We already established that $(\tau h)(1) = \{\alpha^6, \alpha^0, \alpha^2\}$. It follows that:
$$(\tau h)^2(1) = (\tau (h(\{\alpha^6, \alpha^0, \alpha^2\}))) = \tau(\{\alpha^0, \alpha^1, \alpha^3\})$$
Switching back to vector notation we get:
$$(\tau h)^2(1) = \tau(\{(1, 0, 0), (0, 1, 0), (1, 1, 0)\}) = (0, 0, 1) = \alpha^2.$$
We see that $(\tau h)^2(1) = h^2(1)$. Could it be the case that $(\tau h)^2 = h^2$ in general? Alas not: in that case we would have $\tau h = h \tau$ and evaluating both sides at 1 yields different answers. We conclude that the length of the orbit is at least 4...
$$(\tau h)^3(1) = (\tau (h(\alpha^2))) = \tau(\alpha^3)$$
Switching back to vectors we find
$$(\tau h)^3(1) = \tau((1, 1, 0)) = \{(0, 0, 1), (1, 1, 0), (1, 1, 1))\} = \{\alpha^2, \alpha^3, \alpha^5\}$$
It follows that
$$(\tau h)^4(1) = \tau(\{\alpha^3, \alpha^4, \alpha^6\} = \tau(\{(1, 1, 0), (0, 1, 1), (1, 0, 1)\}) = (1, 1, 1) = \alpha^5$$
This is getting annoying, I hoped I would be done by now. Anyway...

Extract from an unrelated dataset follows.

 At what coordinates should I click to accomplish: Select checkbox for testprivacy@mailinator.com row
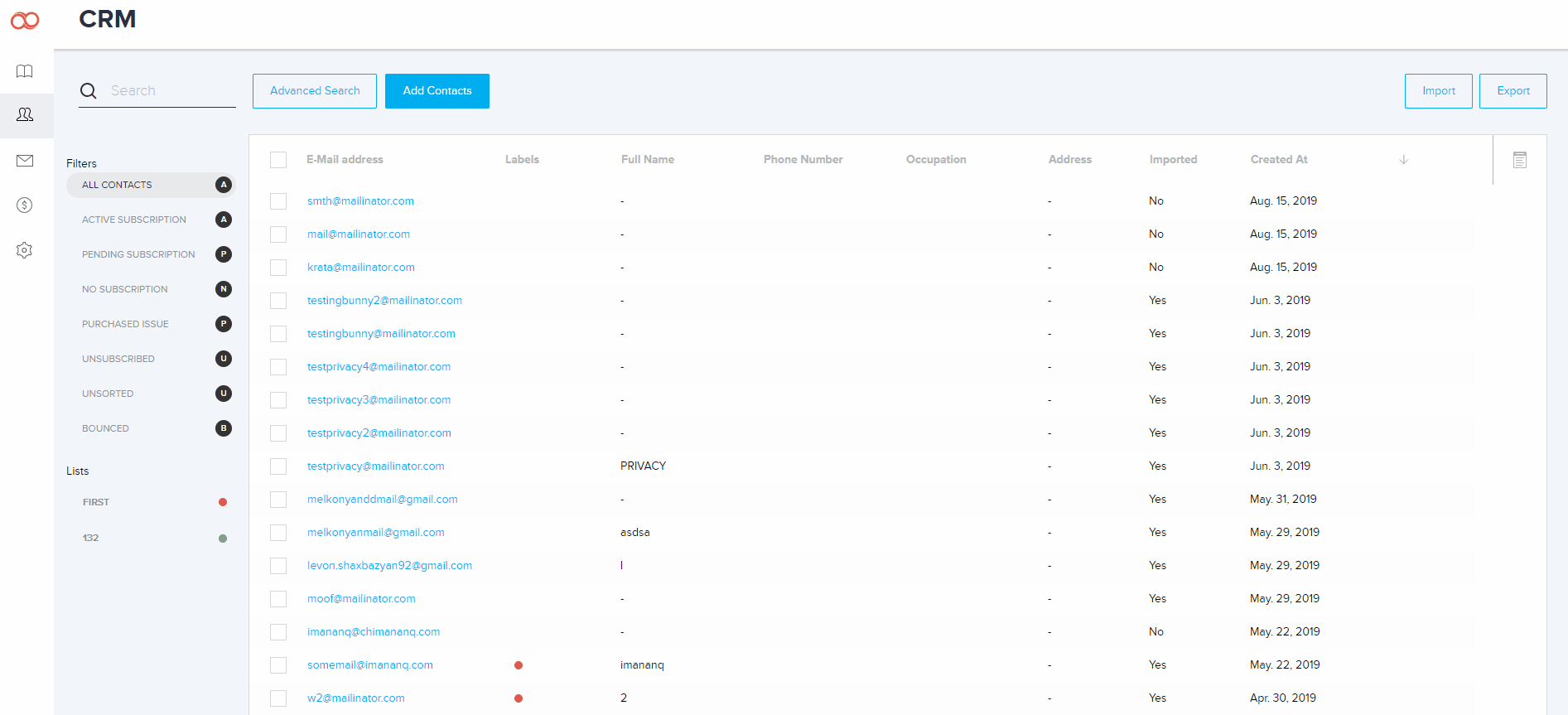click(x=278, y=466)
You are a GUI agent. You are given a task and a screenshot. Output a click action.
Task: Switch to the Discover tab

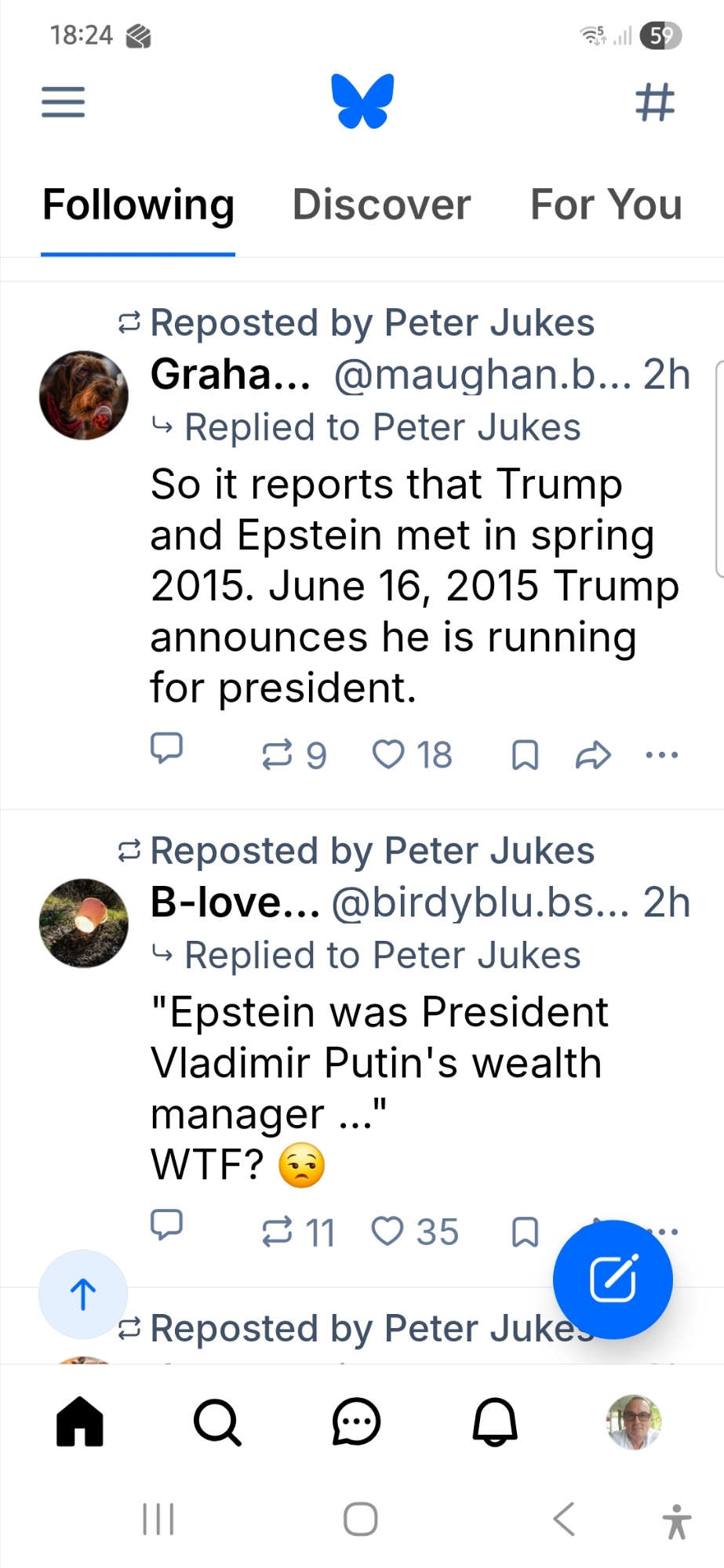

$$(\tau h)^5(1) = (\tau (h(\alpha^5))) = \tau(\alpha^6)$$ $$ = \tau((1, 0, 1)) = \{(1, 1, 1), (1, 0, 1), (0, 1, 0)\} = \{\alpha^5, \alpha^6, \alpha^1\}$$
so that
$$(\tau h)^6(1) = \tau(\{\alpha^6, \alpha^0, \alpha^2\}) = \tau(\{(1, 0, 1), (1, 0, 0), (0, 0, 1)\}) = (0, 1, 0) = \alpha$$
and
$$(\tau h)^7(1) = (\tau (h(\alpha))) = \tau(\alpha^2)$$ $$ = \tau((0, 0, 1)) = \{(1, 0, 0), (0, 1, 0), (1, 1, 0)\} = \{\alpha^0, \alpha^1, \alpha^3\}$$
so that
$$(\tau h)^8(1) = \tau(\{\alpha^1, \alpha^2, \alpha^4\}) = \tau(\{(0, 1, 0), (0, 0, 1), (0, 1, 1)\}) = (1, 0, 0) = 1!$$
So the length of the orbit is 8 and the order of $(\tau h)$ is some multiple of 8 that is still a divisor of 336.
But actually we got a bit more out of this computation than we asked for. $(\tau h)^2$ is an automorphism of the Fano plane whose order is a multiple of 4. But automorphisms of the Fano plane can only have orders 1, 2, 3, 4 or 7 as Wikipedia is kind enough to tell us. So in fact $(\tau h)^2$ has order exactly 4 and hence $\tau h$ has order 8!